-- Objetivo --
Organize todas as linhas abaixo em uma tabela Markdown com as colunas "Nº" e "Linha", numerando cada uma e deixando de fora as linhas em branco.

+++

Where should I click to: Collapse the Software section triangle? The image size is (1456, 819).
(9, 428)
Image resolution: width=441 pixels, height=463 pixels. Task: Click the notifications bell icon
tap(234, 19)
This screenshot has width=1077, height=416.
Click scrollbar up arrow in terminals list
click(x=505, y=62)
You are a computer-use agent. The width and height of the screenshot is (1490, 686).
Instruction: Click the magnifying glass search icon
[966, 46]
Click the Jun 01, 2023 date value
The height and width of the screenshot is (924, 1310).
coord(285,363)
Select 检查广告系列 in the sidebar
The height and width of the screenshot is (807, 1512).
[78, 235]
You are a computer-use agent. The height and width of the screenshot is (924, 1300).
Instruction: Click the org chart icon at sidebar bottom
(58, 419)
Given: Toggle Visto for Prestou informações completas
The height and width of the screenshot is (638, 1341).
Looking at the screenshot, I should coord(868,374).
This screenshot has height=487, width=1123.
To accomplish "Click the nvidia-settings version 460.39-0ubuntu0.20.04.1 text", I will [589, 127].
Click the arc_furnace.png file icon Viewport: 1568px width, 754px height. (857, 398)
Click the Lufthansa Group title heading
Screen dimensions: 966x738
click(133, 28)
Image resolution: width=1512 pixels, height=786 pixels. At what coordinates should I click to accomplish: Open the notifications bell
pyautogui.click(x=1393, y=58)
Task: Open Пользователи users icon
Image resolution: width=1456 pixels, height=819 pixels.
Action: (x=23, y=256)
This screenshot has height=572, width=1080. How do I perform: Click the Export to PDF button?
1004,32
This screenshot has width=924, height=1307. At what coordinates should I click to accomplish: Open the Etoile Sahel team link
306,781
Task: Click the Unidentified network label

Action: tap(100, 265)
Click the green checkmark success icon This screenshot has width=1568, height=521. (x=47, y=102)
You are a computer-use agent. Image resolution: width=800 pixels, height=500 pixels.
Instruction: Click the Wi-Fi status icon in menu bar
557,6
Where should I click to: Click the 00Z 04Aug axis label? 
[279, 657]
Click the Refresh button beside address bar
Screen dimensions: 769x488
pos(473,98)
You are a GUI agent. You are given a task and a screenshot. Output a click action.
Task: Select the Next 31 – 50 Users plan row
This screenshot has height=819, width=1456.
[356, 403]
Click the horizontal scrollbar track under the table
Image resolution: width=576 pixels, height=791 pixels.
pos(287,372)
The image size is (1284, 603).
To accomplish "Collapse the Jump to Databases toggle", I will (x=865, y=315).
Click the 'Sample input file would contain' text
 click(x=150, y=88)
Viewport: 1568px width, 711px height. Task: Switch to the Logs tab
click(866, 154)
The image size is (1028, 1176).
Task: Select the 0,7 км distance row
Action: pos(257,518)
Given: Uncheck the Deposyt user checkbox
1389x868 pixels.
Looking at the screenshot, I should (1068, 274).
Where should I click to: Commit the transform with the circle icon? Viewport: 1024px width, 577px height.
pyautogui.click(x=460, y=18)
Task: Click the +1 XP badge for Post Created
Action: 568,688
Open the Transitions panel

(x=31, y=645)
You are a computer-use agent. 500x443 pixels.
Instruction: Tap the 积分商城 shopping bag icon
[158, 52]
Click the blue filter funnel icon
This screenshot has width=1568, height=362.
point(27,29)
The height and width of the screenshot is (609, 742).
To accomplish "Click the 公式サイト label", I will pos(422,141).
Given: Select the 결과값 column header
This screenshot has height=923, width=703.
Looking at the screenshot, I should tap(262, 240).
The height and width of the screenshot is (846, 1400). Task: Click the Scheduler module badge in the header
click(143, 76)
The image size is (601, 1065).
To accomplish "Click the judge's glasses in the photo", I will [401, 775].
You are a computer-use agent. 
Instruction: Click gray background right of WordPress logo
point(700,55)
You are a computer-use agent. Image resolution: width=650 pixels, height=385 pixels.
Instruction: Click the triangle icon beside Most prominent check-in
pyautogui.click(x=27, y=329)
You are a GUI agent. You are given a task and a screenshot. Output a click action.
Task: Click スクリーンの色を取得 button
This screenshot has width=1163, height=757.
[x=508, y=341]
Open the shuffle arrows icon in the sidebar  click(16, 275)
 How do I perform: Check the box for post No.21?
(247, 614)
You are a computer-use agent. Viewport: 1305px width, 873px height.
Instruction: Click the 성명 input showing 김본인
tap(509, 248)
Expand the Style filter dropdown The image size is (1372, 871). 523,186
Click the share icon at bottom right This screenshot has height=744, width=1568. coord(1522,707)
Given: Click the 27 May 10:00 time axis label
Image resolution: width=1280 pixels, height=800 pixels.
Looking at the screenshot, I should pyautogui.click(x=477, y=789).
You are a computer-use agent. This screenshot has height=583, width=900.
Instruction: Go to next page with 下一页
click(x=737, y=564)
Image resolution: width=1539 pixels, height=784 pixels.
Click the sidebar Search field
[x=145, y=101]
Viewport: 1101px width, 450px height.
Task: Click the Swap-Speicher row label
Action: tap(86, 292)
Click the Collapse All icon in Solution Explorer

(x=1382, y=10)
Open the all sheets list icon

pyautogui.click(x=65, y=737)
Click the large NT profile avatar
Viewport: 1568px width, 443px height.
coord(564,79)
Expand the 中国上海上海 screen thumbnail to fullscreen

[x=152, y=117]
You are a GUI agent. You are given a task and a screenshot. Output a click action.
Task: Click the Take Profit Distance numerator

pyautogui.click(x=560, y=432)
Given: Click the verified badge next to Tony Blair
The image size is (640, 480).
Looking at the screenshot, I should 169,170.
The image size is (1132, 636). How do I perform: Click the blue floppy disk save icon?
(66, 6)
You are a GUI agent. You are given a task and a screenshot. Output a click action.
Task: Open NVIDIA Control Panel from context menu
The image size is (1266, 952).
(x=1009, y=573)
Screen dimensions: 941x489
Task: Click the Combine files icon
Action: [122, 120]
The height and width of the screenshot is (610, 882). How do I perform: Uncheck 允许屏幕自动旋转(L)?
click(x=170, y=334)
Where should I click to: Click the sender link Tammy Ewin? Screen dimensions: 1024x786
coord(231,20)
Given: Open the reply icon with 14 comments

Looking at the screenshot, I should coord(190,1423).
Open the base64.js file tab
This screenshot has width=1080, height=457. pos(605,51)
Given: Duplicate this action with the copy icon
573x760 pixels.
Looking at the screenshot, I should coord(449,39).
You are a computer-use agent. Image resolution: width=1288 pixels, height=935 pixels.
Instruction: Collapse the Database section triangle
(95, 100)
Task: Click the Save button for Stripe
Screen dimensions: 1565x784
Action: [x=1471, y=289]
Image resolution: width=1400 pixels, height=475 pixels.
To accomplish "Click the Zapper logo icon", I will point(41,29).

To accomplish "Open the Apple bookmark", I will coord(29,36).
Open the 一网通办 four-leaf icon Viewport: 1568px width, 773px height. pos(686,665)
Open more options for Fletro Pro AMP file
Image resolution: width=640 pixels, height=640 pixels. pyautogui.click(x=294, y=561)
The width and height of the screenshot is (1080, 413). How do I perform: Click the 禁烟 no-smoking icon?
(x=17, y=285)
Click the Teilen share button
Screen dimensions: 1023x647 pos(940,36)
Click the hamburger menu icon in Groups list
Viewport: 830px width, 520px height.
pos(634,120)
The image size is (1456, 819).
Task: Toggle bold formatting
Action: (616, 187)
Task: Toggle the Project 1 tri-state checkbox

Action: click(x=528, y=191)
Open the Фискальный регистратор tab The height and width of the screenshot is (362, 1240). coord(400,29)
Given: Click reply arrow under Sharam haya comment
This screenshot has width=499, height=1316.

+++

-- Resultado do exercício --
| Nº | Linha |
|---|---|
| 1 | Where should I click to: Collapse the Software section triangle? The image size is (1456, 819). |
| 2 | (9, 428) |
| 3 | Image resolution: width=441 pixels, height=463 pixels. Task: Click the notifications bell icon |
| 4 | tap(234, 19) |
| 5 | This screenshot has width=1077, height=416. |
| 6 | Click scrollbar up arrow in terminals list |
| 7 | click(x=505, y=62) |
| 8 | You are a computer-use agent. The width and height of the screenshot is (1490, 686). |
| 9 | Instruction: Click the magnifying glass search icon |
| 10 | [966, 46] |
| 11 | Click the Jun 01, 2023 date value |
| 12 | The height and width of the screenshot is (924, 1310). |
| 13 | coord(285,363) |
| 14 | Select 检查广告系列 in the sidebar |
| 15 | The height and width of the screenshot is (807, 1512). |
| 16 | [78, 235] |
| 17 | You are a computer-use agent. The height and width of the screenshot is (924, 1300). |
| 18 | Instruction: Click the org chart icon at sidebar bottom |
| 19 | (58, 419) |
| 20 | Given: Toggle Visto for Prestou informações completas |
| 21 | The height and width of the screenshot is (638, 1341). |
| 22 | Looking at the screenshot, I should coord(868,374). |
| 23 | This screenshot has height=487, width=1123. |
| 24 | To accomplish "Click the nvidia-settings version 460.39-0ubuntu0.20.04.1 text", I will [589, 127]. |
| 25 | Click the arc_furnace.png file icon Viewport: 1568px width, 754px height. (857, 398) |
| 26 | Click the Lufthansa Group title heading |
| 27 | Screen dimensions: 966x738 |
| 28 | click(133, 28) |
| 29 | Image resolution: width=1512 pixels, height=786 pixels. At what coordinates should I click to accomplish: Open the notifications bell |
| 30 | pyautogui.click(x=1393, y=58) |
| 31 | Task: Open Пользователи users icon |
| 32 | Image resolution: width=1456 pixels, height=819 pixels. |
| 33 | Action: (x=23, y=256) |
| 34 | This screenshot has height=572, width=1080. How do I perform: Click the Export to PDF button? |
| 35 | 1004,32 |
| 36 | This screenshot has width=924, height=1307. At what coordinates should I click to accomplish: Open the Etoile Sahel team link |
| 37 | 306,781 |
| 38 | Task: Click the Unidentified network label |
| 39 | Action: tap(100, 265) |
| 40 | Click the green checkmark success icon This screenshot has width=1568, height=521. (x=47, y=102) |
| 41 | You are a computer-use agent. Image resolution: width=800 pixels, height=500 pixels. |
| 42 | Instruction: Click the Wi-Fi status icon in menu bar |
| 43 | 557,6 |
| 44 | Where should I click to: Click the 00Z 04Aug axis label?  |
| 45 | [279, 657] |
| 46 | Click the Refresh button beside address bar |
| 47 | Screen dimensions: 769x488 |
| 48 | pos(473,98) |
| 49 | You are a GUI agent. You are given a task and a screenshot. Output a click action. |
| 50 | Task: Select the Next 31 – 50 Users plan row |
| 51 | This screenshot has height=819, width=1456. |
| 52 | [356, 403] |
| 53 | Click the horizontal scrollbar track under the table |
| 54 | Image resolution: width=576 pixels, height=791 pixels. |
| 55 | pos(287,372) |
| 56 | The image size is (1284, 603). |
| 57 | To accomplish "Collapse the Jump to Databases toggle", I will (x=865, y=315). |
| 58 | Click the 'Sample input file would contain' text |
| 59 |  click(x=150, y=88) |
| 60 | Viewport: 1568px width, 711px height. Task: Switch to the Logs tab |
| 61 | click(866, 154) |
| 62 | The image size is (1028, 1176). |
| 63 | Task: Select the 0,7 км distance row |
| 64 | Action: pos(257,518) |
| 65 | Given: Uncheck the Deposyt user checkbox |
| 66 | 1389x868 pixels. |
| 67 | Looking at the screenshot, I should (1068, 274). |
| 68 | Where should I click to: Commit the transform with the circle icon? Viewport: 1024px width, 577px height. |
| 69 | pyautogui.click(x=460, y=18) |
| 70 | Task: Click the +1 XP badge for Post Created |
| 71 | Action: 568,688 |
| 72 | Open the Transitions panel |
| 73 | (x=31, y=645) |
| 74 | You are a computer-use agent. 500x443 pixels. |
| 75 | Instruction: Tap the 积分商城 shopping bag icon |
| 76 | [158, 52] |
| 77 | Click the blue filter funnel icon |
| 78 | This screenshot has width=1568, height=362. |
| 79 | point(27,29) |
| 80 | The height and width of the screenshot is (609, 742). |
| 81 | To accomplish "Click the 公式サイト label", I will pos(422,141). |
| 82 | Given: Select the 결과값 column header |
| 83 | This screenshot has height=923, width=703. |
| 84 | Looking at the screenshot, I should tap(262, 240). |
| 85 | The height and width of the screenshot is (846, 1400). Task: Click the Scheduler module badge in the header |
| 86 | click(143, 76) |
| 87 | The image size is (601, 1065). |
| 88 | To accomplish "Click the judge's glasses in the photo", I will [401, 775]. |
| 89 | You are a computer-use agent.  |
| 90 | Instruction: Click gray background right of WordPress logo |
| 91 | point(700,55) |
| 92 | You are a computer-use agent. Image resolution: width=650 pixels, height=385 pixels. |
| 93 | Instruction: Click the triangle icon beside Most prominent check-in |
| 94 | pyautogui.click(x=27, y=329) |
| 95 | You are a GUI agent. You are given a task and a screenshot. Output a click action. |
| 96 | Task: Click スクリーンの色を取得 button |
| 97 | This screenshot has width=1163, height=757. |
| 98 | [x=508, y=341] |
| 99 | Open the shuffle arrows icon in the sidebar  click(16, 275) |
| 100 |  How do I perform: Check the box for post No.21? |
| 101 | (247, 614) |
| 102 | You are a computer-use agent. Viewport: 1305px width, 873px height. |
| 103 | Instruction: Click the 성명 input showing 김본인 |
| 104 | tap(509, 248) |
| 105 | Expand the Style filter dropdown The image size is (1372, 871). 523,186 |
| 106 | Click the share icon at bottom right This screenshot has height=744, width=1568. coord(1522,707) |
| 107 | Given: Click the 27 May 10:00 time axis label |
| 108 | Image resolution: width=1280 pixels, height=800 pixels. |
| 109 | Looking at the screenshot, I should pyautogui.click(x=477, y=789). |
| 110 | You are a computer-use agent. This screenshot has height=583, width=900. |
| 111 | Instruction: Go to next page with 下一页 |
| 112 | click(x=737, y=564) |
| 113 | Image resolution: width=1539 pixels, height=784 pixels. |
| 114 | Click the sidebar Search field |
| 115 | [x=145, y=101] |
| 116 | Viewport: 1101px width, 450px height. |
| 117 | Task: Click the Swap-Speicher row label |
| 118 | Action: tap(86, 292) |
| 119 | Click the Collapse All icon in Solution Explorer |
| 120 | (x=1382, y=10) |
| 121 | Open the all sheets list icon |
| 122 | pyautogui.click(x=65, y=737) |
| 123 | Click the large NT profile avatar |
| 124 | Viewport: 1568px width, 443px height. |
| 125 | coord(564,79) |
| 126 | Expand the 中国上海上海 screen thumbnail to fullscreen |
| 127 | [x=152, y=117] |
| 128 | You are a GUI agent. You are given a task and a screenshot. Output a click action. |
| 129 | Task: Click the Take Profit Distance numerator |
| 130 | pyautogui.click(x=560, y=432) |
| 131 | Given: Click the verified badge next to Tony Blair |
| 132 | The image size is (640, 480). |
| 133 | Looking at the screenshot, I should 169,170. |
| 134 | The image size is (1132, 636). How do I perform: Click the blue floppy disk save icon? |
| 135 | (66, 6) |
| 136 | You are a GUI agent. You are given a task and a screenshot. Output a click action. |
| 137 | Task: Open NVIDIA Control Panel from context menu |
| 138 | The image size is (1266, 952). |
| 139 | (x=1009, y=573) |
| 140 | Screen dimensions: 941x489 |
| 141 | Task: Click the Combine files icon |
| 142 | Action: [122, 120] |
| 143 | The height and width of the screenshot is (610, 882). How do I perform: Uncheck 允许屏幕自动旋转(L)? |
| 144 | click(x=170, y=334) |
| 145 | Where should I click to: Click the sender link Tammy Ewin? Screen dimensions: 1024x786 |
| 146 | coord(231,20) |
| 147 | Given: Open the reply icon with 14 comments |
| 148 | Looking at the screenshot, I should coord(190,1423). |
| 149 | Open the base64.js file tab |
| 150 | This screenshot has width=1080, height=457. pos(605,51) |
| 151 | Given: Duplicate this action with the copy icon |
| 152 | 573x760 pixels. |
| 153 | Looking at the screenshot, I should coord(449,39). |
| 154 | You are a computer-use agent. Image resolution: width=1288 pixels, height=935 pixels. |
| 155 | Instruction: Collapse the Database section triangle |
| 156 | (95, 100) |
| 157 | Task: Click the Save button for Stripe |
| 158 | Screen dimensions: 1565x784 |
| 159 | Action: [x=1471, y=289] |
| 160 | Image resolution: width=1400 pixels, height=475 pixels. |
| 161 | To accomplish "Click the Zapper logo icon", I will point(41,29). |
| 162 | To accomplish "Open the Apple bookmark", I will coord(29,36). |
| 163 | Open the 一网通办 four-leaf icon Viewport: 1568px width, 773px height. pos(686,665) |
| 164 | Open more options for Fletro Pro AMP file |
| 165 | Image resolution: width=640 pixels, height=640 pixels. pyautogui.click(x=294, y=561) |
| 166 | The width and height of the screenshot is (1080, 413). How do I perform: Click the 禁烟 no-smoking icon? |
| 167 | (x=17, y=285) |
| 168 | Click the Teilen share button |
| 169 | Screen dimensions: 1023x647 pos(940,36) |
| 170 | Click the hamburger menu icon in Groups list |
| 171 | Viewport: 830px width, 520px height. |
| 172 | pos(634,120) |
| 173 | The image size is (1456, 819). |
| 174 | Task: Toggle bold formatting |
| 175 | Action: (616, 187) |
| 176 | Task: Toggle the Project 1 tri-state checkbox |
| 177 | Action: click(x=528, y=191) |
| 178 | Open the Фискальный регистратор tab The height and width of the screenshot is (362, 1240). coord(400,29) |
| 179 | Given: Click reply arrow under Sharam haya comment |
| 180 | This screenshot has width=499, height=1316. |